さて、肝心の時価総額ですが、8月14日付で約60億円です。これを大きいととるか、小さいととるかは分かりませんが、比較対象として

 

クラウドサービスが現時点で市場規模10兆円があり、伸び続けていること

japan.techrepublic.com

 

②ライバルのGolemの時価総額が現時点で300億円あること

 

を多くの投資家が指標にしています。

 

RLCへの投資の性質について

他と違った性質がいくつかあります。

①投資家の心理よりも事業の進展の影響が大きい

 これは”今のところ”という注釈がつきますが、先ほどの説明通り、中小企業が集まってBtoBのためのシステムを構築するブロックチェーンなので、個人投資家にとって馴染みがないトークンです。ゲームに使うGamecreditやエロサイトに使うDecentみたいな接点がないので自然と知名度も低いです。これはAWSが巨大な事業なのに、普通のAmazonサービスより全然知名度が低いのと同じ理由ですが。

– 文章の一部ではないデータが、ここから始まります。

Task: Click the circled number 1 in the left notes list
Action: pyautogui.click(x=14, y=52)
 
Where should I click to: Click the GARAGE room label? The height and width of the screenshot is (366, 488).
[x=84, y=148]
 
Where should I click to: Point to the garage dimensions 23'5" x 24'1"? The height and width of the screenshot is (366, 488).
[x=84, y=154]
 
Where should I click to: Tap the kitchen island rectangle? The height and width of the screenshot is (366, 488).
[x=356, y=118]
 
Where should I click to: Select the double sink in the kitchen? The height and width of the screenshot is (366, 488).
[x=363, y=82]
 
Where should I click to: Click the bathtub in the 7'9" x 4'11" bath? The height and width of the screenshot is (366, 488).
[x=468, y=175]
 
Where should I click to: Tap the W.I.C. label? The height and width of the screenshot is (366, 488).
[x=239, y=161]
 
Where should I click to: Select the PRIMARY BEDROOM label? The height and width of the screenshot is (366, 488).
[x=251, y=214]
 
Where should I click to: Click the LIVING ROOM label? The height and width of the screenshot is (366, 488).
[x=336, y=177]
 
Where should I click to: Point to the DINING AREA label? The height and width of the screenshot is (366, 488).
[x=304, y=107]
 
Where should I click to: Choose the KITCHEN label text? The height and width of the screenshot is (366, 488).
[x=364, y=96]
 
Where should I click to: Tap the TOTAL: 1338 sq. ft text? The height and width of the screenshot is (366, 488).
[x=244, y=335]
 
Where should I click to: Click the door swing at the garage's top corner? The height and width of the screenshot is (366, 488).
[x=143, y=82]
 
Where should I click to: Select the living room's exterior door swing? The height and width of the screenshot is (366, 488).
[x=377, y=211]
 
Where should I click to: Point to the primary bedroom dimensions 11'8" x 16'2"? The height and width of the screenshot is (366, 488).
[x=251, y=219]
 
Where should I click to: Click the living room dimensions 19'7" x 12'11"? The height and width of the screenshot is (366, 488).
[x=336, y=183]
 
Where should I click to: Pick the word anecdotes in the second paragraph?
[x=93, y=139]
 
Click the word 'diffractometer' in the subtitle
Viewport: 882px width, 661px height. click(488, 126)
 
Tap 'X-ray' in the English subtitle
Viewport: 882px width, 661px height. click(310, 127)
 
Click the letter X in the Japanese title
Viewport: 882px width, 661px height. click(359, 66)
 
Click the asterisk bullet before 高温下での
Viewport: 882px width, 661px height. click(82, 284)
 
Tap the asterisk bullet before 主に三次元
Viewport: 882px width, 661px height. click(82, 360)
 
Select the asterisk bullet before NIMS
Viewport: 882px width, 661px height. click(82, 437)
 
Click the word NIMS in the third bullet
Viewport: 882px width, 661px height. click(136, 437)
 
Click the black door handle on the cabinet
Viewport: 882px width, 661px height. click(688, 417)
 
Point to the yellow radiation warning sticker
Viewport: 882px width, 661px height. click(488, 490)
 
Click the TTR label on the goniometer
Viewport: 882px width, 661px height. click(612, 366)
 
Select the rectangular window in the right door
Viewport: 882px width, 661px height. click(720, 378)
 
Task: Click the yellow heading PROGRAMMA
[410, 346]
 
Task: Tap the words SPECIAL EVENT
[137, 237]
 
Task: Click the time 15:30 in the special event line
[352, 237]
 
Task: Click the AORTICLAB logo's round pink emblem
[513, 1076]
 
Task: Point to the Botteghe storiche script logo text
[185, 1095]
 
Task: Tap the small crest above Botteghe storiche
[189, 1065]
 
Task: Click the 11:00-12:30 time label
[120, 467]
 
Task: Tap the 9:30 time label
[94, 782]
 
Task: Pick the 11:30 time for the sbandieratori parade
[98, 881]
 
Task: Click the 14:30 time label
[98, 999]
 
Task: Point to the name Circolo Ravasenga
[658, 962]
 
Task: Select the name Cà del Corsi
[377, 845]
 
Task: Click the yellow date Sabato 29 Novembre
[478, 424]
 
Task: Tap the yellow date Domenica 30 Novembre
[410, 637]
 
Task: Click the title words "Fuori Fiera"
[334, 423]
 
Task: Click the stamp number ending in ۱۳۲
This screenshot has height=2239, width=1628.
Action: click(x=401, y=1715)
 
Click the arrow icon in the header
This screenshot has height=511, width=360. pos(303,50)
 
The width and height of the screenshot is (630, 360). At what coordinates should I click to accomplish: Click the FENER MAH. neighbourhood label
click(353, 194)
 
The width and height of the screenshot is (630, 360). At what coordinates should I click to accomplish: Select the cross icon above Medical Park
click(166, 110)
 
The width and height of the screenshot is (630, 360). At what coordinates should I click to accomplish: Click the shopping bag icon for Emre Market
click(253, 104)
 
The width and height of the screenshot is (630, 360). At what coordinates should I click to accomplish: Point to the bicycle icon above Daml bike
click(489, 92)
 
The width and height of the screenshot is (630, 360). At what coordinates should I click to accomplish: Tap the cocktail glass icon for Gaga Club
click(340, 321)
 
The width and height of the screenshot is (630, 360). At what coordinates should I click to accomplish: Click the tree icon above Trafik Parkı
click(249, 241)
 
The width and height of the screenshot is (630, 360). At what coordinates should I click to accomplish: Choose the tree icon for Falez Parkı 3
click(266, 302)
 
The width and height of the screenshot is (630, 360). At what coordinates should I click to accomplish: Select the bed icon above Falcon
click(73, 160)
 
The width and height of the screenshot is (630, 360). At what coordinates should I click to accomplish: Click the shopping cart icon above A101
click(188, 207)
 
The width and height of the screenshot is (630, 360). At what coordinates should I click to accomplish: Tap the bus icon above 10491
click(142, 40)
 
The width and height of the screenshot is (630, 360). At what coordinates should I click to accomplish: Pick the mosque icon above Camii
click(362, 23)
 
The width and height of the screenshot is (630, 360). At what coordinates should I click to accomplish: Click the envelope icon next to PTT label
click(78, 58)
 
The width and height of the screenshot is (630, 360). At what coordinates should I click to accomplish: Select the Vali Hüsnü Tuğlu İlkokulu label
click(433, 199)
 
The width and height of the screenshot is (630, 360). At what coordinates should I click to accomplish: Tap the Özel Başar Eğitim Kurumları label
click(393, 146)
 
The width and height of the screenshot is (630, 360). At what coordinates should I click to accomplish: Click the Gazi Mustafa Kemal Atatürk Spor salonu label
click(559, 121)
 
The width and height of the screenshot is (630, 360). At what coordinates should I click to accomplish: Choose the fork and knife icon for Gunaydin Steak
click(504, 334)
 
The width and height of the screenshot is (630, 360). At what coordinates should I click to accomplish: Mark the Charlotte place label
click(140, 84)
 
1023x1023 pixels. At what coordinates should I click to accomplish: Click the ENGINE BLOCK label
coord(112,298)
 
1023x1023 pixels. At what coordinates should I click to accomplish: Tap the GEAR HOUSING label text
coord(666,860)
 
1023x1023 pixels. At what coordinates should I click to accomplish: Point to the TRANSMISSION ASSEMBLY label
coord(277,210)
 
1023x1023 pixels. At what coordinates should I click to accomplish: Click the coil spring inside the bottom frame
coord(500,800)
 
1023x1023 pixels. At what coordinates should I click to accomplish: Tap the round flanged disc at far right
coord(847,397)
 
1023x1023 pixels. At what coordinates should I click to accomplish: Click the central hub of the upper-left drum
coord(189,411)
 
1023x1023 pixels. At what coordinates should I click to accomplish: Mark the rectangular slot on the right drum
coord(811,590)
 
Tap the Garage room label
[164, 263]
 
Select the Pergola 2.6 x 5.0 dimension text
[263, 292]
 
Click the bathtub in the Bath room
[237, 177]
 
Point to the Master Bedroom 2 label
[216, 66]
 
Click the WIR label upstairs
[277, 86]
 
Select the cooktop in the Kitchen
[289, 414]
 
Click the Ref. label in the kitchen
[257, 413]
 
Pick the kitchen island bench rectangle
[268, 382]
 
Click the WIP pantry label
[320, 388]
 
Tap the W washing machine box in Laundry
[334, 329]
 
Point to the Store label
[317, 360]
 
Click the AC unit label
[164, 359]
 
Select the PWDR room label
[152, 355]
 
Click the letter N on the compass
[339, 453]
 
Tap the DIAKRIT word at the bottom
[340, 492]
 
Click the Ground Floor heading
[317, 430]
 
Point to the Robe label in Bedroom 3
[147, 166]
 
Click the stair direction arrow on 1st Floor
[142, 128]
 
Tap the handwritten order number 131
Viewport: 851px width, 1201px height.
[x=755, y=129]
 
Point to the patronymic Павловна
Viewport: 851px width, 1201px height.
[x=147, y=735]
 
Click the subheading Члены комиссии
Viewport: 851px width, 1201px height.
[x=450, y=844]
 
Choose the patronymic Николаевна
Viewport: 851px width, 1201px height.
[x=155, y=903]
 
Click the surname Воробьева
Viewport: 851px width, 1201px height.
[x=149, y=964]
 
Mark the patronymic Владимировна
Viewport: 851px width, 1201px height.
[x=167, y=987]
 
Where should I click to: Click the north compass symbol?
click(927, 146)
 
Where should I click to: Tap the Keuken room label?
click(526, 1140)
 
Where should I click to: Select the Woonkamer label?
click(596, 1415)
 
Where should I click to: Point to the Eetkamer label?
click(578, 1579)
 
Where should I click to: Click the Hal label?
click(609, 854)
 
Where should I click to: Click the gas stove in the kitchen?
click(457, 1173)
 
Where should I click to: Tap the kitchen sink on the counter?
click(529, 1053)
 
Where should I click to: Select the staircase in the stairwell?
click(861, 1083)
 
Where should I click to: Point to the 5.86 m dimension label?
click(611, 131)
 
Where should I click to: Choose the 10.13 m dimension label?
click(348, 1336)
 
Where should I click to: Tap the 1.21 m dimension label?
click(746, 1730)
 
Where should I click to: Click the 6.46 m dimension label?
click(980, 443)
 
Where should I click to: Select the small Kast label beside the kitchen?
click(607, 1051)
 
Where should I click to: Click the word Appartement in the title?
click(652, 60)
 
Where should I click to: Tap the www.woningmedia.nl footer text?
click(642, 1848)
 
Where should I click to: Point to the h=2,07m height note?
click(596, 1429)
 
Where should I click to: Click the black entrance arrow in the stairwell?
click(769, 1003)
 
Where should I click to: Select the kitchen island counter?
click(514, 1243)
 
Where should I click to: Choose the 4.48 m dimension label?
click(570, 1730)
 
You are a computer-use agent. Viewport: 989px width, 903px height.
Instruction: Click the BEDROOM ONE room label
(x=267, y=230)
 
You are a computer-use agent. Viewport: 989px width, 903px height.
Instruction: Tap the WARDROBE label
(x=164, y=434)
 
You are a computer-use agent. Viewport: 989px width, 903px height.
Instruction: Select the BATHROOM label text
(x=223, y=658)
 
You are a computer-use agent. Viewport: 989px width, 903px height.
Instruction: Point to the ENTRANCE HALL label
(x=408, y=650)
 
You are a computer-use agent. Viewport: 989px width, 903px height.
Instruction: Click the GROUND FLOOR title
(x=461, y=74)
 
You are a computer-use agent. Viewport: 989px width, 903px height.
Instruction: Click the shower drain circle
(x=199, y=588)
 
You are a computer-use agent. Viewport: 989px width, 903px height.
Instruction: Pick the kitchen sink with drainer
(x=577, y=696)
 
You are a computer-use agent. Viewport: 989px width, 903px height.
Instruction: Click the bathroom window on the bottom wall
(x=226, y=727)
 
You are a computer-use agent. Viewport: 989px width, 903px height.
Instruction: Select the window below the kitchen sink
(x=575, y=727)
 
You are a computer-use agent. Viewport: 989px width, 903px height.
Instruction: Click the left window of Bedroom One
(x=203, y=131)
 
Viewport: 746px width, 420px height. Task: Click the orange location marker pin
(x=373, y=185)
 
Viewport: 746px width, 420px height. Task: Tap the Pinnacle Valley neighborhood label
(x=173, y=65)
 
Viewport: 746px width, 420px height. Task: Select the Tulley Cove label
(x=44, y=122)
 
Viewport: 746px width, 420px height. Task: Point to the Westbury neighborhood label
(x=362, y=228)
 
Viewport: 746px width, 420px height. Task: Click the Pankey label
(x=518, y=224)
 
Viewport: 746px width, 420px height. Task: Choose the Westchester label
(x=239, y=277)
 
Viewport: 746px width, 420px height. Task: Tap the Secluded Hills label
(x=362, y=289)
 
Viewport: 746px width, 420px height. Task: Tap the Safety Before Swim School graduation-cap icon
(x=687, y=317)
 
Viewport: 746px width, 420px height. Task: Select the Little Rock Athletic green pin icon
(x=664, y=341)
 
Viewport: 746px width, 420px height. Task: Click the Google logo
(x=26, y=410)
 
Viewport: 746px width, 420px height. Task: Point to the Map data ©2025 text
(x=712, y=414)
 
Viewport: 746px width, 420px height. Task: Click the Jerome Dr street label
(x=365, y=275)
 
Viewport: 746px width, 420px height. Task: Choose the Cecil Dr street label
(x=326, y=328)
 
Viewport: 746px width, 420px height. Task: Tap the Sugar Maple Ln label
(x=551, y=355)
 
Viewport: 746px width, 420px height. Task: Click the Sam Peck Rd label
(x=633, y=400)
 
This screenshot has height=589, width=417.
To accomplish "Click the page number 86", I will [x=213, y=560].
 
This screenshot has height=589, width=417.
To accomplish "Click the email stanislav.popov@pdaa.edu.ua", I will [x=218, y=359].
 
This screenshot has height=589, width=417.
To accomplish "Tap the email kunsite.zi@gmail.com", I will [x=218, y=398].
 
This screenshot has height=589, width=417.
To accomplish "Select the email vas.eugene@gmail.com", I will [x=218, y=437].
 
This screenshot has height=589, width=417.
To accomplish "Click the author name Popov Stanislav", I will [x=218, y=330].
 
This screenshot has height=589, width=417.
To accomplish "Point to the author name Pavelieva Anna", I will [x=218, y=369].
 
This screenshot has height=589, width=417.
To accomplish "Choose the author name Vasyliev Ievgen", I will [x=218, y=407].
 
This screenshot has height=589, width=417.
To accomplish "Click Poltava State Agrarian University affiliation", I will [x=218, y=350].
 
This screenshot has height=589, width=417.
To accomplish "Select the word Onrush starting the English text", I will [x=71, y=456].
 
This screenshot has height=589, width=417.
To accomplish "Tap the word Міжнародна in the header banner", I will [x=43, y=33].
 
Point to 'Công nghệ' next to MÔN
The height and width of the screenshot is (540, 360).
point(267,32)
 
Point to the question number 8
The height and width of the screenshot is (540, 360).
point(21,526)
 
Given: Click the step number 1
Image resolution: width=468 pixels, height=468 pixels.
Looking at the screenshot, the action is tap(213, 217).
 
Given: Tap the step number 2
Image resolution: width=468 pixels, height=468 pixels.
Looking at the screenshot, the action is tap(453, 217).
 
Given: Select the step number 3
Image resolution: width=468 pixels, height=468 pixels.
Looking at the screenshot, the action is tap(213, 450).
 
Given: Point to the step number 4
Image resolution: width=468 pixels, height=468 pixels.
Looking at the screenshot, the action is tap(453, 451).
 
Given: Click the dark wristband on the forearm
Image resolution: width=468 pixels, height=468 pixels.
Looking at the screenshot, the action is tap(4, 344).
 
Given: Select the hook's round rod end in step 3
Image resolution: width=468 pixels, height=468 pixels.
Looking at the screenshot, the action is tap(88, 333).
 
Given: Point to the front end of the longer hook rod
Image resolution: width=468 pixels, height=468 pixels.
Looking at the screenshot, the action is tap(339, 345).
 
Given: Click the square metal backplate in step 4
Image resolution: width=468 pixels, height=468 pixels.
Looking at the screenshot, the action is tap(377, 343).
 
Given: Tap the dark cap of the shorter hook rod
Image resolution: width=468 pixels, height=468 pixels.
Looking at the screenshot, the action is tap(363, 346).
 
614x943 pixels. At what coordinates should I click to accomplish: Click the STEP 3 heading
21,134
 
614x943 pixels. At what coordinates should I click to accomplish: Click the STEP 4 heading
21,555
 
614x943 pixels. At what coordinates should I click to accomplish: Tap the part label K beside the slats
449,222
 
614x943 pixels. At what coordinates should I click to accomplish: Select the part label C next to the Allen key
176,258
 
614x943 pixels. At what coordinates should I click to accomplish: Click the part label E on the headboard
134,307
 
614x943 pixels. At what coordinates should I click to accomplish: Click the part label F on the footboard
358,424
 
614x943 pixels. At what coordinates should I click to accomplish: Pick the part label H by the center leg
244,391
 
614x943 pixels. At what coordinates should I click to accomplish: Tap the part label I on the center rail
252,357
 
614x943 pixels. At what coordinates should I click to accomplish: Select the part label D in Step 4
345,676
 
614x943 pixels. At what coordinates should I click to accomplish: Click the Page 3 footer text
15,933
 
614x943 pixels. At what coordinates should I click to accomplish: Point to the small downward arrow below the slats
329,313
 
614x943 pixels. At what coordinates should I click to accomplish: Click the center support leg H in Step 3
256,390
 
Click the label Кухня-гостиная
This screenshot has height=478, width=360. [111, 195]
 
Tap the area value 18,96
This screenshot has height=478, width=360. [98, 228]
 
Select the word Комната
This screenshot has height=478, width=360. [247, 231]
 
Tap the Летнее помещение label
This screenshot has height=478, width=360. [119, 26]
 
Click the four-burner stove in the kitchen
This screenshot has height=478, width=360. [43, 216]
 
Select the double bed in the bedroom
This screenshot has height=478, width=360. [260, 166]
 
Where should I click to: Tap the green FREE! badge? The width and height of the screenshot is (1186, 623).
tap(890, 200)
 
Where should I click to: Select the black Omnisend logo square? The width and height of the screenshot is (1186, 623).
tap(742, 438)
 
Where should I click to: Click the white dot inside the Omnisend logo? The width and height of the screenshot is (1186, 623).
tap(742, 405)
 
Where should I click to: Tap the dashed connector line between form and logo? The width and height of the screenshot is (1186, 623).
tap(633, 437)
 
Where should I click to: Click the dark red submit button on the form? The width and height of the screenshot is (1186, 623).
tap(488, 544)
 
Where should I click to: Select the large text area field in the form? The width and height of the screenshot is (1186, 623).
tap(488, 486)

つまり「みんなが集まって値段が上がる!」みたいな仮想通貨のテンプレではなく、今のところ「どの大企業と契約がとれて、それがどの大手投資企業に評価されるか」のほうが値動きに関わっていると思われます。

7月にIexecはEthereum Enterprize Aliance(イーサリアム企業連合)のメンバー入りをしました。

これは、多くの企業と協業することにとって決定的な効果があると考えられます。

 

②広告をあまりしない

 これはSlackでも怒り狂っているひとがいたのですが(笑)、大企業との協業がベースの事業戦略である以上、個人に対する広告・メディア露出でコインの値段を釣り上げるメリットが今のところあまりないことに理由があります。IEX.ex使うのにRLCコインが必要ですが、その値段が高かったら企業側も協業しにくいので、おそらく彼らはコインの値段は適性価格であって欲しいと思っていることでしょう。長い目でみての利益がチームの狙いで、バブルに乗ることではなさそうです。

 あと、これは個人的な勘ですが、プライドの高いチームなので、プロダクトが出ていない状況でコインの値段がやたら上がったり、過大広告をしたり、メディアに持ち上げられるのを嫌いそうな印象です。11月にプロダクトリリースですから、その後にチームがマーケッティングに力を入れることを期待しています。

 

次はUbiqかAuger・Gnosisあたりの調査を公開しようかな。